The PNNL team, led by geologist B. Pete McGrail, is beginning a feasibility study on storing wind energy in the basalt’s ‘brecciated’ areas—high-permeability regions where two lava flows joined together. When it’s available, wind power will be used to compress air or to heat water. Those forms of stored energy will then be injected into the basalt. The impermeable bulk of the lava flow will thus correspond to the silver thread that Aeolus used to bind his ox-hide bag.
When power is needed, the pressurized air or hot water is returned to the surface. Pressurized air can provide about 40% of the power needed to drive a combustion turbine; the remaining 60% is supplied by natural gas. With geothermal storage, the hot water is flashed to steam and used to drive an engine that turns a generator.
To determine how to trap compressed air or heated water, scientists will use information from the lab’s extensive studies of supercritical carbon dioxide sequestration in basalt formations. Those experiments have already generated ideas about how to inject material and how to determine whether it stays in place.
For compressed air, ‘the thing we have to worry about is whether we have similar kinds of interactions [with the basalt rock] that we see in CO2. Do carbonate minerals form from injecting high-pressure air?’ asks McGrail. For example, reactions can happen in the basalt that consume the oxygen in compressed air, which can create problems in the turbines.
Economics are the key
The hope is that capturing and storing wind energy will improve overall energy efficiency. Storing wind energy geothermally would ‘be a game-changer,’ according to McGrail. Excess power from wind turbines could inject additional hot water into the reservoir and raise the temperature, thereby reducing the energy losses that arise in geothermal plants due to the large temperature differential from fluid to rock.

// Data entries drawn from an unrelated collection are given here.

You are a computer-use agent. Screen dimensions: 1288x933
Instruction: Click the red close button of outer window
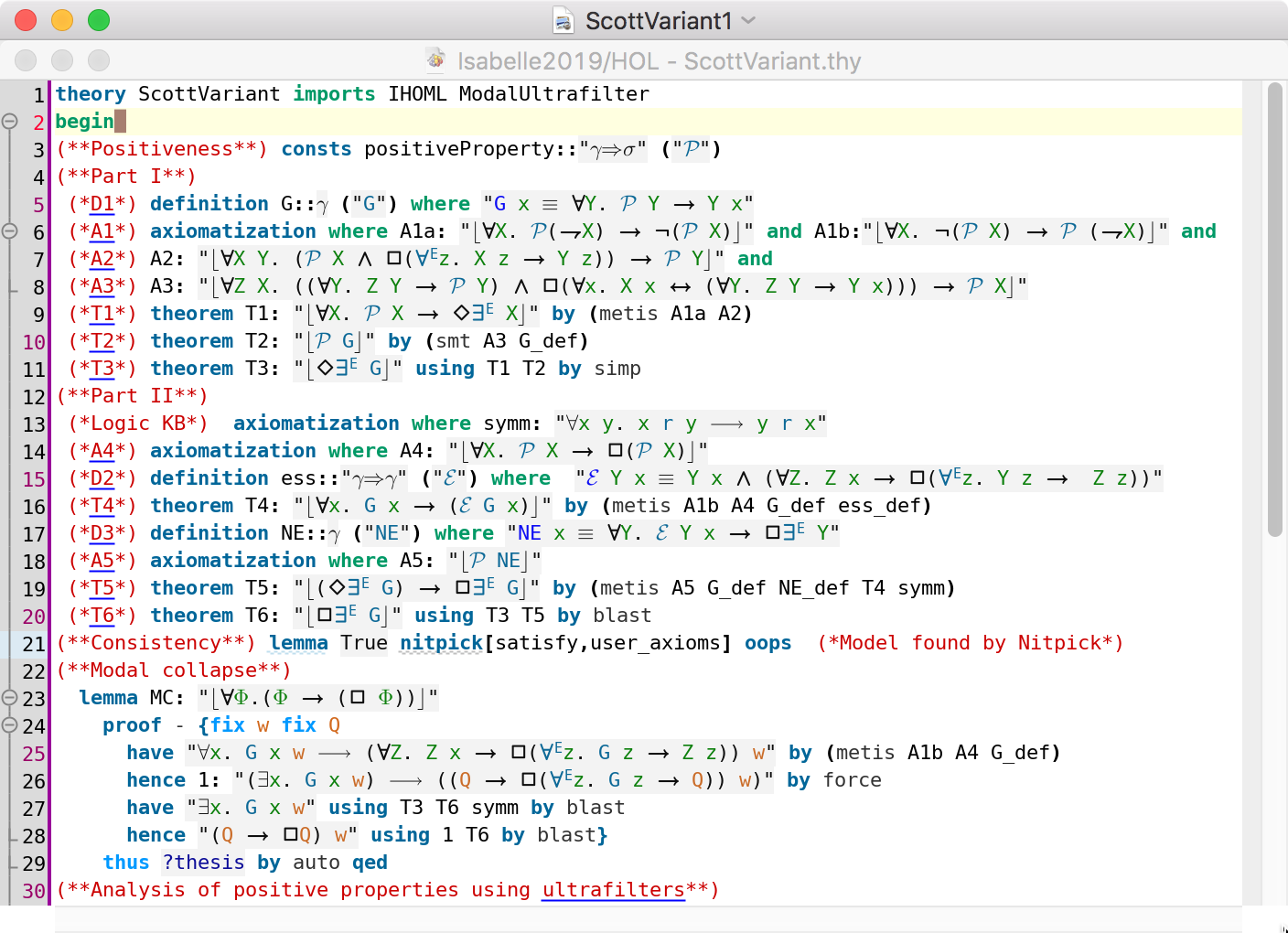(x=26, y=20)
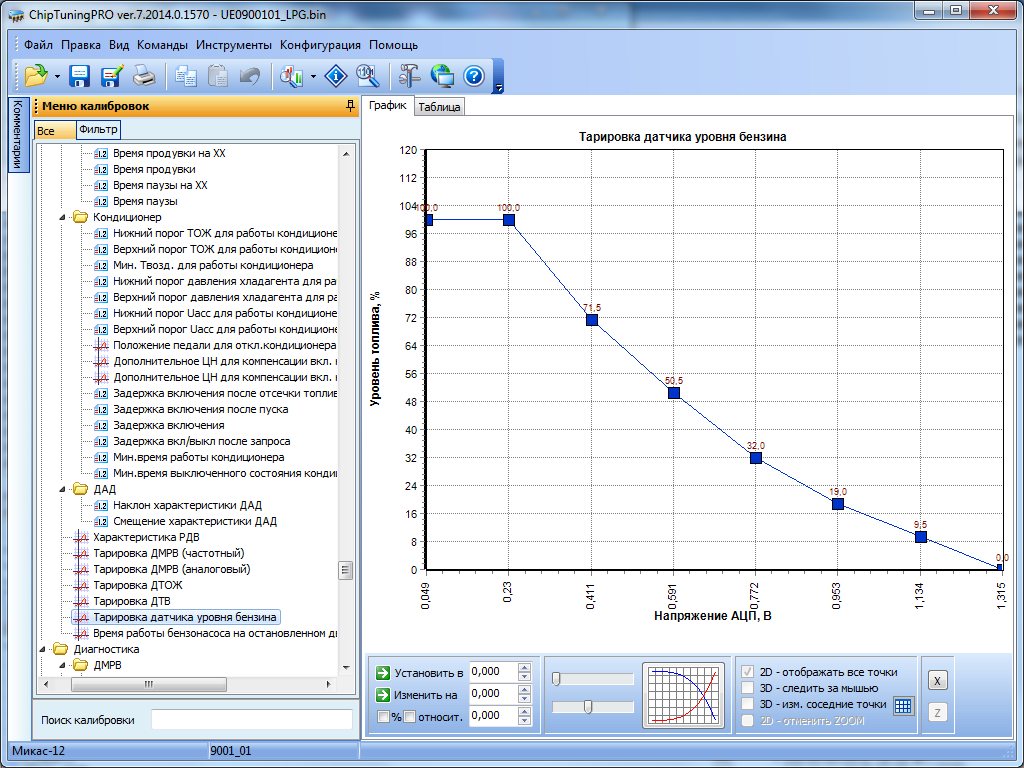1024x768 pixels.
Task: Collapse the 'Кондиционер' folder in tree
Action: point(65,217)
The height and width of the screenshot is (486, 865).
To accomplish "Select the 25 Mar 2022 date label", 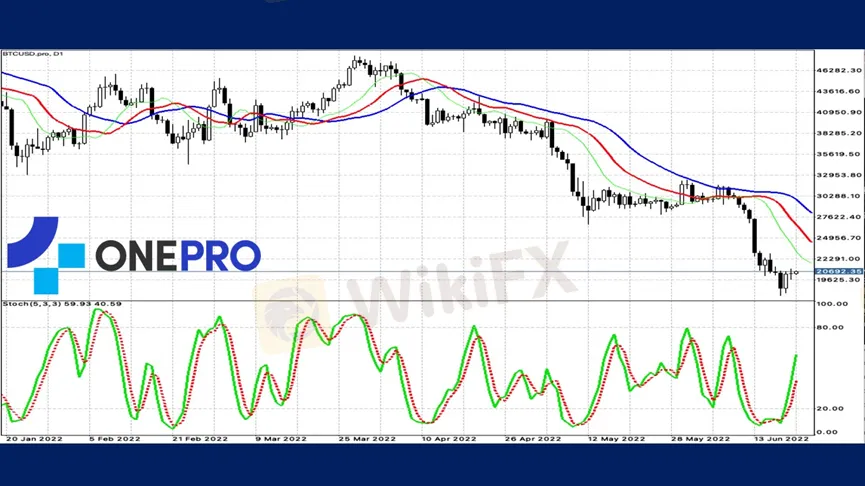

Compressing air for storage also results in a loss of heat, which needs to be replaced when the compressed air is expanded to generate electricity. ‘If instead of burning fossil fuels, you can store the heat that you would otherwise have lost on the compression cycle and restore that heat when you expand again . . . you increase overall efficiency,’ says Stephen Knudsen of the BPA.
McGrail expects that geothermal storage will operate on a cycle of weeks to months. However, the maximum amount of time the plant can run while using stored compressed air is 10–12 hours.
In the upcoming year McGrail and Knudsen will be conducting a detailed technical and economic analysis of the compressed air and geothermal options. They hope to identify an optimal storage location and an estimate of how much it would cost to implement.
“It’s not just generation or just transmission that matters: it’s the commercial model that will deliver cost-effective storage to market, for companies that will invest and need to get a return of their investment,” adds Knudsen. Issues to address include the expectations for plant flexibility, withdrawal, ramp rates, and storage volumes, and the economics of a storage facility when it is integrated into the Pacific Northwest power system.
And with the support of eight companies that have a broad mix of technical, economic, and regulatory experience in the power industry, McGrail and Knudsen have every reason to expect a positive report from the feasibility study.
Aeolus, keeper of the winds, may not be on call for the Pacific Northwest as he was for Odysseus, but it looks like PNNL and the BPA are doing a fine job without him.